[Problem statement] Rewrite these lines with "screenshot" swapped for "capture" throughout all the records, leaving everything else unchanged.

* begin *

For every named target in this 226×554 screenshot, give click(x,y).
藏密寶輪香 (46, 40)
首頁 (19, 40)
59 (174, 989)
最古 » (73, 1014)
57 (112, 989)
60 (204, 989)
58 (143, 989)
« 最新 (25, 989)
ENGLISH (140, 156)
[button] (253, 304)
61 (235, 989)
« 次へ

* end *

[Output for this exercise]
For every named target in this 226×554 capture, give click(x,y).
藏密寶輪香 (46, 40)
首頁 (19, 40)
59 (174, 989)
最古 » (73, 1014)
57 (112, 989)
60 (204, 989)
58 (143, 989)
« 最新 (25, 989)
ENGLISH (140, 156)
[button] (253, 304)
61 (235, 989)
« 次へ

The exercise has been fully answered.